◆ **Work instruction**:
Using the entries that follow, write out the line containing "About company (23, 2495)", the line containing "G.WINE (2) (25, 1758)", and every line between them, exactly and nothing else.

◆ **Items from a data source**:
◇ ◇ ◇

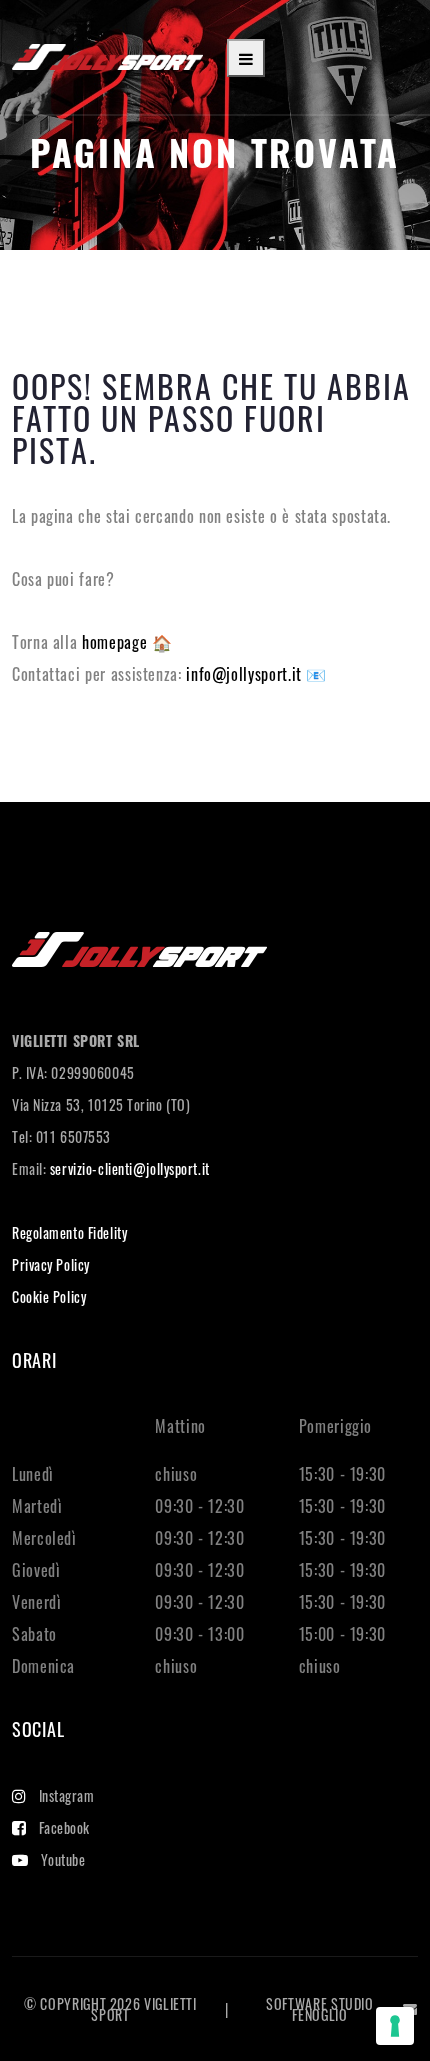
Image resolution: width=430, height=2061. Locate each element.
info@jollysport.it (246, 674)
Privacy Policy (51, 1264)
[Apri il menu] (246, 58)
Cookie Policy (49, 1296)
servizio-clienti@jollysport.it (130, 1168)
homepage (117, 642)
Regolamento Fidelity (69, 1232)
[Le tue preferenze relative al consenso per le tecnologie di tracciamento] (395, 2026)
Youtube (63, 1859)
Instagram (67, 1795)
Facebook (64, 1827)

◇ ◇ ◇

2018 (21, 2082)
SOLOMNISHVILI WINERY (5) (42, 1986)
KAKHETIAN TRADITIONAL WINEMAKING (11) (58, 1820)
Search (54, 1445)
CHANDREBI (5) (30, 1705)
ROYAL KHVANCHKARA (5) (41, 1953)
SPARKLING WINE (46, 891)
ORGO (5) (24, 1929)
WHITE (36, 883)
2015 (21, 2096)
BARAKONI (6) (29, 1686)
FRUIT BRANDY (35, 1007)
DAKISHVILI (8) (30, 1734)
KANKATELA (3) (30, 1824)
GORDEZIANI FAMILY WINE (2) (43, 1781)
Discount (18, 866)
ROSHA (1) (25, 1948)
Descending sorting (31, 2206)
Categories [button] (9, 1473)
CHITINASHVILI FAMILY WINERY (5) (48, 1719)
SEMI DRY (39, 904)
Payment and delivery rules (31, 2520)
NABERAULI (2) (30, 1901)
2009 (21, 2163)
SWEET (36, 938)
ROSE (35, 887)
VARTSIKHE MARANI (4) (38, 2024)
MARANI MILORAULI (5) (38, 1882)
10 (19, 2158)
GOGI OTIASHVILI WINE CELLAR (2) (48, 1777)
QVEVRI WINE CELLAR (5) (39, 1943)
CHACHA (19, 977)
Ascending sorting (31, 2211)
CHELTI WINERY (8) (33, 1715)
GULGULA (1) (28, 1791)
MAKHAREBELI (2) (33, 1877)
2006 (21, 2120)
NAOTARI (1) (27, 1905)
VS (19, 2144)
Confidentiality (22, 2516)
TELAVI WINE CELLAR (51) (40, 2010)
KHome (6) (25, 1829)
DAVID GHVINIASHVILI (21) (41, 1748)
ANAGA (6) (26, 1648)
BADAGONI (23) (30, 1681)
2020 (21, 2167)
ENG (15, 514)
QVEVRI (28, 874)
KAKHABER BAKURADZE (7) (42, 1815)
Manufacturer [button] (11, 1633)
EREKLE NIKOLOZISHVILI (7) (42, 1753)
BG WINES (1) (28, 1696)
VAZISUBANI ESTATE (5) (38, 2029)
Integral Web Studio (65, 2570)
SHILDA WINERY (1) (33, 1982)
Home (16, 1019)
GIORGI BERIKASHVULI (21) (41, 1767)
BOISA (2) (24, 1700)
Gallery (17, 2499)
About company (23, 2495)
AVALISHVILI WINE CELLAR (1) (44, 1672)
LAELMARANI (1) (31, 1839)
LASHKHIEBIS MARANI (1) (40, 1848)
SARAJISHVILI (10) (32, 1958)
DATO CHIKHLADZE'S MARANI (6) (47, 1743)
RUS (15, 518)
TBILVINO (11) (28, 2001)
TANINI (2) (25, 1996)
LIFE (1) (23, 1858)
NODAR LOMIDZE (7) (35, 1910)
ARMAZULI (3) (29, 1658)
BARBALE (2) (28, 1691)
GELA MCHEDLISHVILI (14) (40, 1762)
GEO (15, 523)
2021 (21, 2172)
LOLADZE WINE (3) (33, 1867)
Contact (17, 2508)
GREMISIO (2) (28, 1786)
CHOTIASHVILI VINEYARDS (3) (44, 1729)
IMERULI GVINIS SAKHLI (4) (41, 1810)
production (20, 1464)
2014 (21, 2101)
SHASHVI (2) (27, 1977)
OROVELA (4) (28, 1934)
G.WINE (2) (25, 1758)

◇ ◇ ◇

◆ **Completed exercise**:
About company (23, 2495)
AVALISHVILI WINE CELLAR (1) (44, 1672)
LAELMARANI (1) (31, 1839)
LASHKHIEBIS MARANI (1) (40, 1848)
SARAJISHVILI (10) (32, 1958)
DATO CHIKHLADZE'S MARANI (6) (47, 1743)
RUS (15, 518)
TBILVINO (11) (28, 2001)
TANINI (2) (25, 1996)
LIFE (1) (23, 1858)
NODAR LOMIDZE (7) (35, 1910)
ARMAZULI (3) (29, 1658)
BARBALE (2) (28, 1691)
GELA MCHEDLISHVILI (14) (40, 1762)
GEO (15, 523)
2021 (21, 2172)
LOLADZE WINE (3) (33, 1867)
Contact (17, 2508)
GREMISIO (2) (28, 1786)
CHOTIASHVILI VINEYARDS (3) (44, 1729)
IMERULI GVINIS SAKHLI (4) (41, 1810)
production (20, 1464)
2014 (21, 2101)
SHASHVI (2) (27, 1977)
OROVELA (4) (28, 1934)
G.WINE (2) (25, 1758)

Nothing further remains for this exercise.